Much has been written about the three V’s of Big Data .  As a matter of fact Gartner claimed these V’s – volume, velocity and variety – over 11 years ago according to their Deja VVVu blog post earlier this year.  At Objectivity, we think Gartner was spot on with their revelation at the time… but things change.  Since we have been in the Big Data business for more than 22 years, we know that there are other businesses and players that have been conquering Big Data and now have evolved that landscape beyond simple management to real-time analysis of complex data as well.  Almost a decade later Gartner’s original set of V’s are missing what is being realized by companies today – Value and Veracity.

In our DBTA webinar this January, Leon Guzenda, founder of Objectivity discusses the 5 V’s of Big Data in his presentation and recently IBM joined in on the discussion as well.

Let’s start with Value: Yes, there is a lot of big data out there, e.g. the many types of logs (Splunk) from M2M systems, location data, photo/video data, etc. At Objectivity we believe that inside your data there are relationships, either explicitly or implicitly hidden within data. And in those relationships lies the true Value of your data. Examples include telephone call detail records (CDRs, from/to subscriber #), network logs (TCP/IP logs, source and destination IP addresses), and web logs (clickstream data). Extracting this set of columns data can build a very nice graph. The question then is how to utilize this information to get commercial value out of it. The point about value is that there are lots of people collecting and storing big data, but what’s the point if you don’t know or have a plan how to use it. What’s its commercial value? How do you manage it? How do you know what you’ve got and where it is? Do you keep it forever, or delete it, or something in-between?

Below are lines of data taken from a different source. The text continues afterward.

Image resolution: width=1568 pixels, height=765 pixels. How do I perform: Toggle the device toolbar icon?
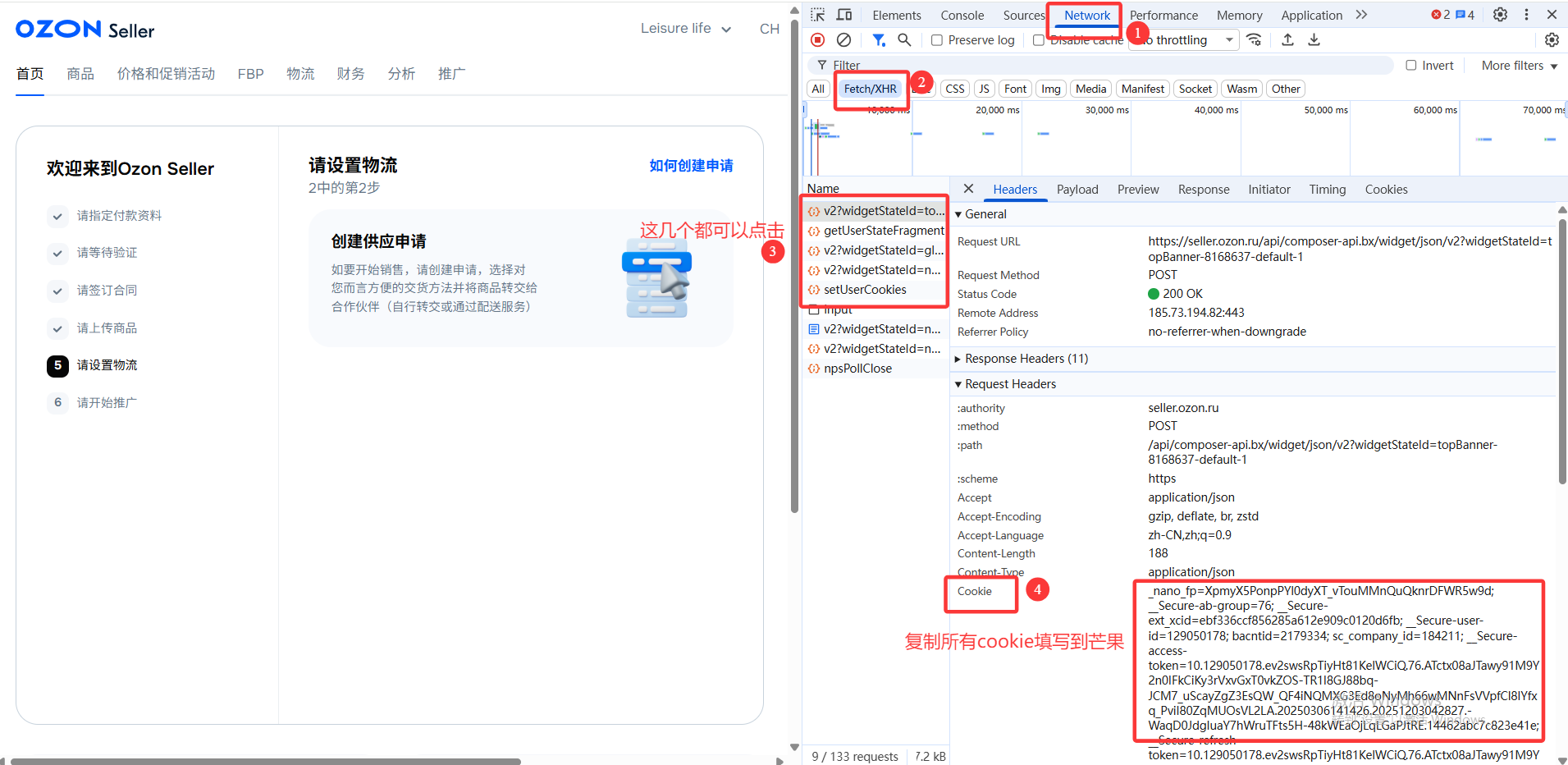(843, 15)
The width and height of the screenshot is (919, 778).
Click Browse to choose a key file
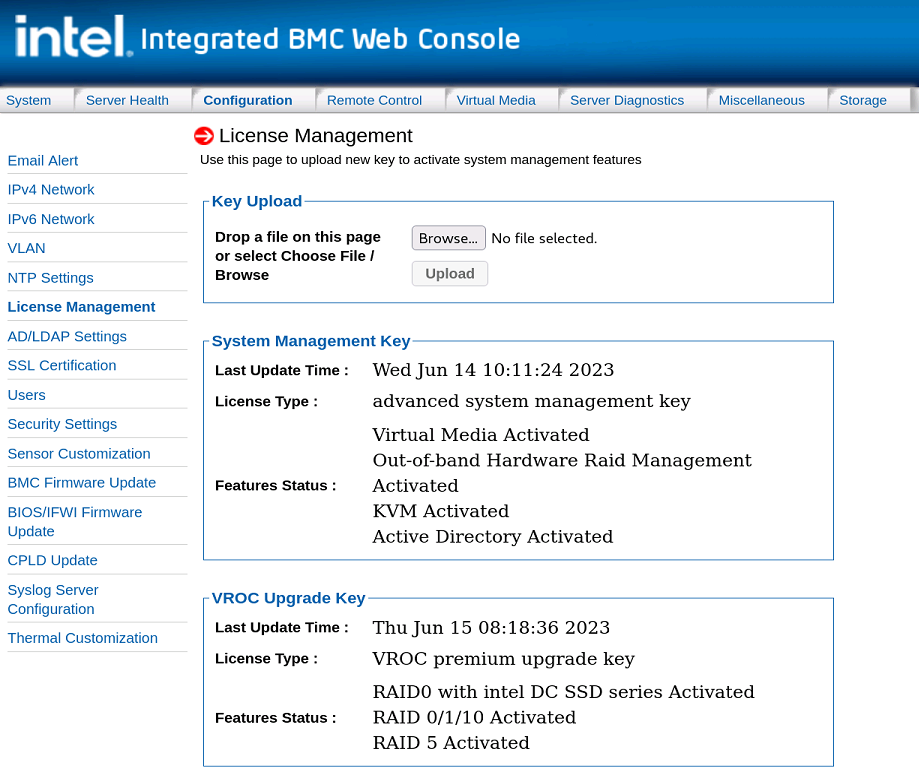tap(448, 238)
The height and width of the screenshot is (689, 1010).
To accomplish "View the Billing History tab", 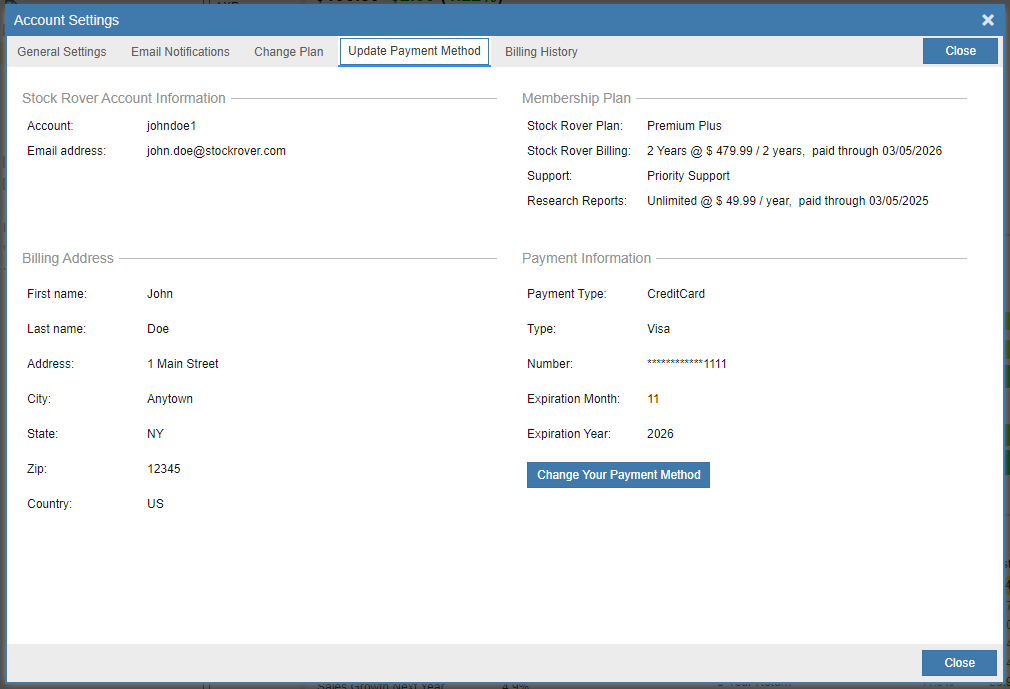I will 541,52.
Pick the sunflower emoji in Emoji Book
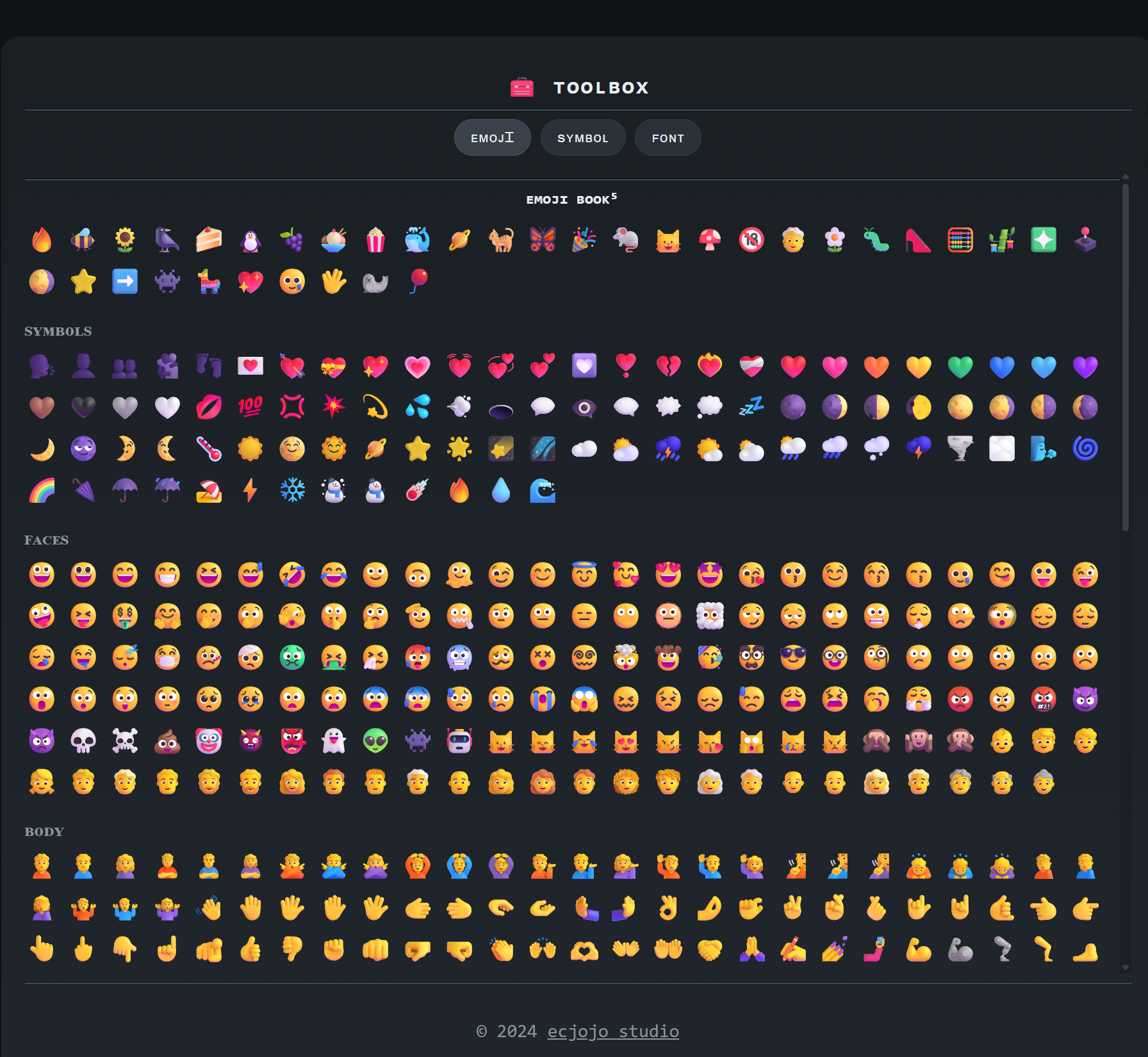The width and height of the screenshot is (1148, 1057). (x=125, y=240)
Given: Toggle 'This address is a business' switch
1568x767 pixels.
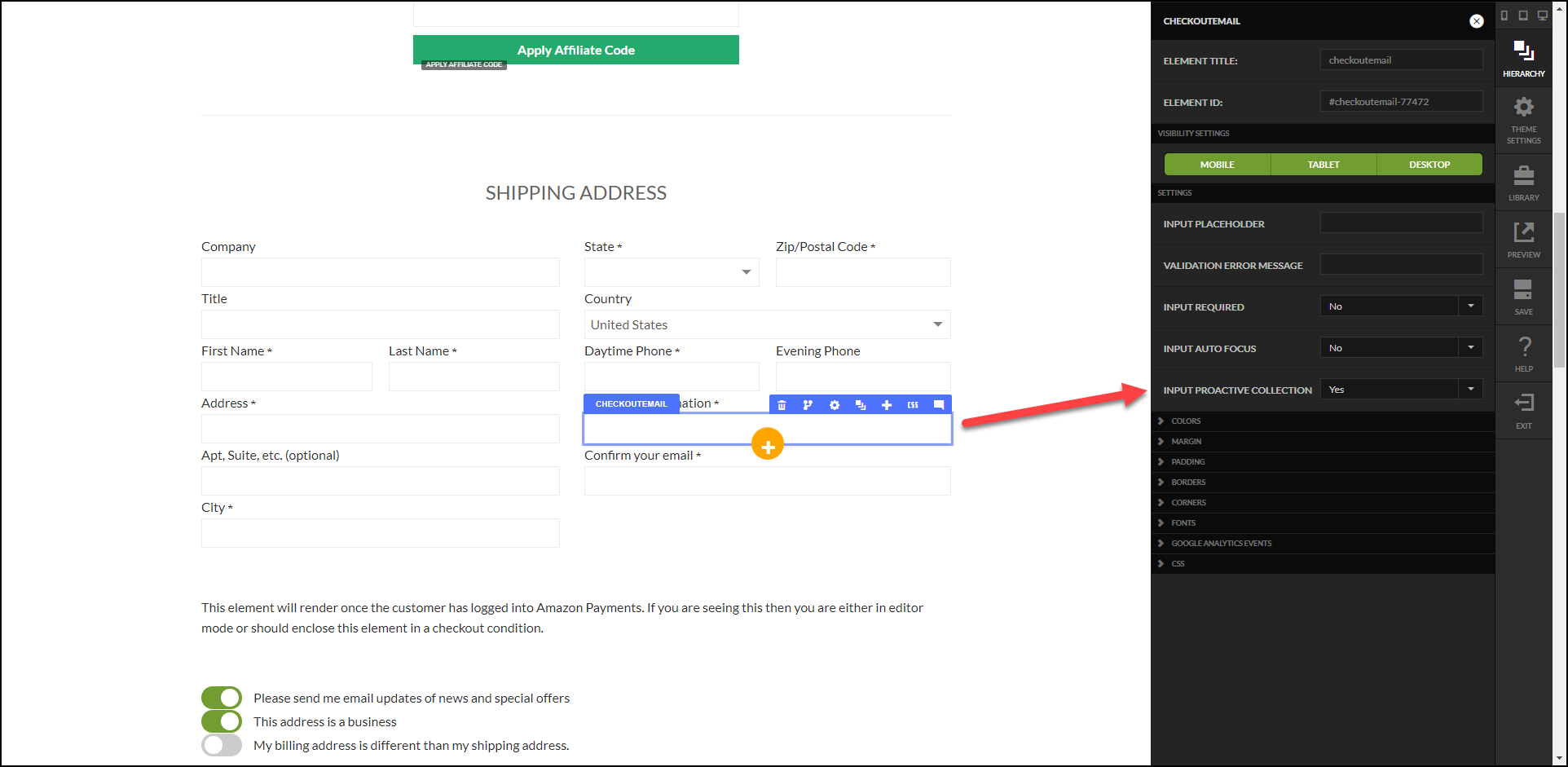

Now onto Veracity.  Veracity came about partly because of the idea that eventual consistency of data may be good enough for some Big Data. For instance, in transactional systems (e.g. most relational databases systems) the transactional consistency is essential, if I pay money from my bank account to your bank account then both accounts have to balance at the end of the transaction, you can’t afford any loss of data or inconsistency. In the Big Data world things may be more relaxed, does it matter or what’s the cost if you lose one geo-location record out of hundreds or one web click out of thousands. On the other hand the concept of “pedigree and lineage” is very important, say in the intelligence community where large volumes of human intelligence (voice, e-mails, text messages) are analyzed and handled and assessed by many different human analysts.

So when you are evaluating your Big Data investment update your thinking a decade and add two more V’s to the paradigm: Volume, Velocity, Variety, Value and Veracity.  Adding these last two Vs helps you understand the why and how of your Big Data investment as well as how to build an architecture that can scale and continue to provide new opportunities over time.  In the meantime, we’ll try to persuade Gartner to update their assumptions.